A portuguesa Maria Martins destacou hoje o trabalho feito na última volta para conseguir decidir a final de scratch dos Mundiais de ciclismo de pista “ao ‘sprint’”, em que conquistou a medalha de bronze.

“Quando ouvi a sineta para a última volta e vi que estava no quarto lugar, acreditei que poderia chegar às medalhas.
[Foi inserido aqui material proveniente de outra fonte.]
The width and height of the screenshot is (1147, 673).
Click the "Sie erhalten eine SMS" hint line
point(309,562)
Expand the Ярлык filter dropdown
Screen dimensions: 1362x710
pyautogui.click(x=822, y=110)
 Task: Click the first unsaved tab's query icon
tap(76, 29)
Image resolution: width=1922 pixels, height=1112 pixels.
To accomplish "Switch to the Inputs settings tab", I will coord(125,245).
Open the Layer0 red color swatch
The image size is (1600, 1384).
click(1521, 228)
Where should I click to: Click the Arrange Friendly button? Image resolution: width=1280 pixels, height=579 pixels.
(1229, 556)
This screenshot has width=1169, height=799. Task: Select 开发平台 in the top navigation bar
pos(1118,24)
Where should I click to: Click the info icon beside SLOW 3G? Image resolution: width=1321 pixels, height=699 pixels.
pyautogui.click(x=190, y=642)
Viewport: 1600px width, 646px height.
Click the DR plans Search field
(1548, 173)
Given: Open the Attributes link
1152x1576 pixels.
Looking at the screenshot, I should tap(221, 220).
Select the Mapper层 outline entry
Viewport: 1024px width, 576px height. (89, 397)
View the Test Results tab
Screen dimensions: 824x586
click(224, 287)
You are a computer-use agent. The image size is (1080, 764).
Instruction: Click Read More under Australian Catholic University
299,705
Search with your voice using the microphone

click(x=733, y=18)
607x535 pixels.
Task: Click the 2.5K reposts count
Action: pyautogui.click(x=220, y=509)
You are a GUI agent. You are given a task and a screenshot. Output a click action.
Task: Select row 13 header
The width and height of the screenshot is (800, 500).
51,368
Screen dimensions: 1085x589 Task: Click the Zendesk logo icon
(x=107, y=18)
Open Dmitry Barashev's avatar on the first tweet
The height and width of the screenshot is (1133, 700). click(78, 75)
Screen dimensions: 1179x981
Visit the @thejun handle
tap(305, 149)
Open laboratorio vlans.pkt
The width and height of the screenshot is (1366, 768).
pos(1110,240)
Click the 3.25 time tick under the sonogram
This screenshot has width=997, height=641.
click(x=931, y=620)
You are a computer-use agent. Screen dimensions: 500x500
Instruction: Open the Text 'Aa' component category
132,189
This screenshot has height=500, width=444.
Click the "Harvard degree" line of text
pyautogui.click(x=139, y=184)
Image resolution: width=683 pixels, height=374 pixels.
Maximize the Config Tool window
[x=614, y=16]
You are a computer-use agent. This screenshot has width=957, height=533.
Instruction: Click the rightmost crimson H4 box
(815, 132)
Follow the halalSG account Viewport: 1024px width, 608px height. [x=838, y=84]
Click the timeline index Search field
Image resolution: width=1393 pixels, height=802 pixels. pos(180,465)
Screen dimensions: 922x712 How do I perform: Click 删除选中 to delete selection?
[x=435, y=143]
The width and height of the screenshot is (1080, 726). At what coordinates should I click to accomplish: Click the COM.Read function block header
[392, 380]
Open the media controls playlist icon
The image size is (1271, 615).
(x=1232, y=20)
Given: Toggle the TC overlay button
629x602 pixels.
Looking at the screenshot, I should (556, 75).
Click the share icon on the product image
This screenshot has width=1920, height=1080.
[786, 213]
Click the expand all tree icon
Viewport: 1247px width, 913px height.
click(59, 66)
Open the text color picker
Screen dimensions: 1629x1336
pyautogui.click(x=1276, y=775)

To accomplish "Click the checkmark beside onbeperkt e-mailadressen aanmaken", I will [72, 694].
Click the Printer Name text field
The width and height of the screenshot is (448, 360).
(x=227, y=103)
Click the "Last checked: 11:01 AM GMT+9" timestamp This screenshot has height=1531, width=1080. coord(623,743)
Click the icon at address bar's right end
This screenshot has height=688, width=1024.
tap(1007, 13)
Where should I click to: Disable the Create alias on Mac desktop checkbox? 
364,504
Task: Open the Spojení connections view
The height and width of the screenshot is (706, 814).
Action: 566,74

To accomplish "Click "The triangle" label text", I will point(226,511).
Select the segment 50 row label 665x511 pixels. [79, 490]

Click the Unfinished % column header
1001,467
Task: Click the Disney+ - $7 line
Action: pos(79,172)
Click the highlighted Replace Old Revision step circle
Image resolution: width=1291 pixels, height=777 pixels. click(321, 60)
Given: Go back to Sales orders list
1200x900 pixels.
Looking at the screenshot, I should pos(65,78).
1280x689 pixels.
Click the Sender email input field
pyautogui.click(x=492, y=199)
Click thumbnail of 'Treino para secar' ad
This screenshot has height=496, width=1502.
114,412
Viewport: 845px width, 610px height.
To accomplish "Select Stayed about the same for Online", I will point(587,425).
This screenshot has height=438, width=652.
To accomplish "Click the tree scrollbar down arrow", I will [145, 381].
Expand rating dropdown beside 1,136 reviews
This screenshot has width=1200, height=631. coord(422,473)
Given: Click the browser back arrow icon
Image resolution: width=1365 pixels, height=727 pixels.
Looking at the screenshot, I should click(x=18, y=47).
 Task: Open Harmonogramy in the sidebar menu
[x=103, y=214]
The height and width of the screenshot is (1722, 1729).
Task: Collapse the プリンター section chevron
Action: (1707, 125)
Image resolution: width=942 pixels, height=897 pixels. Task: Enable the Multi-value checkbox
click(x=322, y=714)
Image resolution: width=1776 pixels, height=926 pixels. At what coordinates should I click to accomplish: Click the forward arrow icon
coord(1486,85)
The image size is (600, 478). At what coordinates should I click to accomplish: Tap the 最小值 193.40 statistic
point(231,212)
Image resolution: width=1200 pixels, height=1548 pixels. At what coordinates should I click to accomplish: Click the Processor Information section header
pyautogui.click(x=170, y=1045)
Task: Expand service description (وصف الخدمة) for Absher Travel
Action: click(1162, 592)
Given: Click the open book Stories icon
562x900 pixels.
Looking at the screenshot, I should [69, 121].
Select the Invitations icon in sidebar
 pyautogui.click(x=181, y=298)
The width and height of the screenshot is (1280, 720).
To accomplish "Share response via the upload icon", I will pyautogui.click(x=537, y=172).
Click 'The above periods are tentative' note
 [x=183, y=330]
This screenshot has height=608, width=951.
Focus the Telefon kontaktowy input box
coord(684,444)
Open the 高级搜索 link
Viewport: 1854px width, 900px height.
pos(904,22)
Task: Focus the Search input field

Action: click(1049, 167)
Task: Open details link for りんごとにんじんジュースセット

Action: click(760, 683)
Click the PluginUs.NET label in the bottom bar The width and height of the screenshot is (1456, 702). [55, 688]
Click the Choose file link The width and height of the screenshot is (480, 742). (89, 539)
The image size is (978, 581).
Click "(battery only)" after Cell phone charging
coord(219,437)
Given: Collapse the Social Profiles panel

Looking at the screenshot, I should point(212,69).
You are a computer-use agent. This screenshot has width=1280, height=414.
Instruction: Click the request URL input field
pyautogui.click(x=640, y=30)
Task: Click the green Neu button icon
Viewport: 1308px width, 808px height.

Foi esse o único momento em que tive realmente a ambição do pódio”, começou por contar a corredora, citada pela Federação Portuguesa de Ciclismo.

Aos 20 anos, Martins conquistou a primeira medalha em Mundiais de elite do ciclismo feminino português, ficando apenas atrás da nova campeã mundial, a holandesa Kirsten Wild, e da norte-americana Jennifer Valente, segunda.

Depois de uma corrida que só 'animou' nas últimas 10 das 40 voltas ao velódromo da capital alemã, foi na última volta que Maria Martins se posicionou na luta por medalhas ao ganhar posições por dentro, já na última curva, e acabou por ficar atrás de Valente na luta pela prata numa decisão verificada por 'photo finish', dada a proximidade.

O selecionador, Gabriel Mendes, apelidou de “exemplar” a corrida da portuguesa, que hoje destacou a medalha como “o corolário” de todo o esforço e “todo o trabalho que está para trás”.

Ao longo da prova, confessou, tinha como objetivo “melhorar os processos de colocação para discutir o ‘sprint’ o mais à frente possível”, e a previsão de uma chegada em grupo acabou por se revelar acertada.

O primeiro dia dos Mundiais fica marcado pelo feito da equipa da Dinamarca na perseguição por equipas, uma vez que Lasse Norman Hansen, Julius Johansen, Frederik Rodenberg Madsen e Rasmus Pedersen bateram duas vezes o recorde mundial da disciplina.

Primeiro, o grupo ‘rodou’ a 63,6 km/h para estabelecer um novo máximo, de 3.46,579 minutos, mais de um segundo e meio a menos do que o anterior registo, conseguido por uma equipa da Austrália em fevereiro de 2019, em Pruszkow (Polónia).

Depois de registarem esse valor na qualificação, o resultado da segunda corrida, em que se apuraram para a disputa do ouro contra a Nova Zelândia, deu novo registo máximo: 3.46,203.

Outro recorde mundial caiu hoje em Berlim, no caso no ‘sprint’ por equipas, que a Holanda concluiu em 41,275 segundos, após o esforço de Jeffrey Hoogland, Harrie Lavreysen e Roy van den Berg.

O trio conseguiu bater uma marca com quase sete anos e, então, conseguida em altitude, na cidade mexicana de Aguascalientes, por uma seleção alemã que acabou a prova em 41,871 segundos.